Country representative Sohrab Rafiq told The National that it was to the Government’s credit that it had borrowed prudently to support the economy reform policy.
“IMF financing is the sensible and prudent thing to do when undertaking necessary reforms, which is a credit to the Government,” he said.
“The alternative would have been to borrow at much more expensive interest rates from private banks and international capital markets.
“This would have posed a risk to the country’s debt.”
Rafiq said this after former prime minister Peter O’Neill stated that PNG had zero debt in 2019, but since James Marape took over, the country’s loan with IMF grew to about K4 billion.
O’Neill labelled IMF as a “payday lender camped outside your house to make sure they get paid”.
O’Neill told Marape and his minister, Ian Ling-Stuckey, who is assisting him on treasury matters that “instead of going to Washington (United States) for more loans, (they) should live within their means and help out those who are genuinely in need of support, by creating jobs, increase wages, and bring back investor confidence”.
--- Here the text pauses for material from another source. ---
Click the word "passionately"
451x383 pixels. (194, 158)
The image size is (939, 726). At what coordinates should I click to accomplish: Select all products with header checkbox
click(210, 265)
Rafiq said the advantage of IMF support in the current arrangement included:

  • THE cost of borrowing from the IMF is concessional and very cheap (2.8 per cent against 8.4 per cent for the Eurobond issuance in 2018;
  • PROVIDES the Government with cheap and concessional financing, which gives the government room to slowly bring down the fiscal deficit without adversely impacting the economy; and,
  • BORROWING cheaply from the IMF further bolsters the Bank of PNG’s foreign exchange reserves.